Hollywood Still Going After Fitzgerald
By Rachel Deahl -- Publishers Weekly, 8/20/2008 3:13:00 PM
Both as a screenwriter and an author, F. Scott Fitzgerald never quite found his place in Hollywood. Although the myriad screenplays he wrote met the same disappointing box office fate as the handful of films adapted from his fiction, the hope that there's a winning movie in his work lives on. In December, audiences will see Brad Pitt and Cate Winslett appear in the David Fincher-helmed adaptation of the author's little-known short story, "The Curious Case of Benjamin Button." And, with Hollywood options on several other Fitzgerald properties, there may soon be a swell of material about, and by, the romantic and doomed Jazz Age writer.

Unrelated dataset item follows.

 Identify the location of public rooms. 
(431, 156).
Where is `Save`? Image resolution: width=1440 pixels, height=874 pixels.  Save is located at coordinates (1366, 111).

Don Leventhall at Harold Ober, which oversees the Fitzgerald estate, recently renogotiated the option that Fox has on Tender is the Night. He told PW that the deal was in the "healthy six figures." Fitzgerald's The Pat Hobby Stories is also under option, as are Zelda Fitzgerald's life rights. Leventhal also expects to close a deal after Labor Day on another Fitzgerald short story, which he declined to name.
But some of Fitzgerald's better known work is still available. In an interesting twist, the film rights to his last novel, The Last Tycoon, are controlled by Harold Ober as well. As part of a reversion clause in the contract for the 1976 adaptation of the book--the star-studded Elia Kazan film starred a young Robert DeNiro and was a box office flop--film rights reverted back to the Fitzgerald estate upon the death of producer Sam Spiegel. (Spiegel dies in 1985.)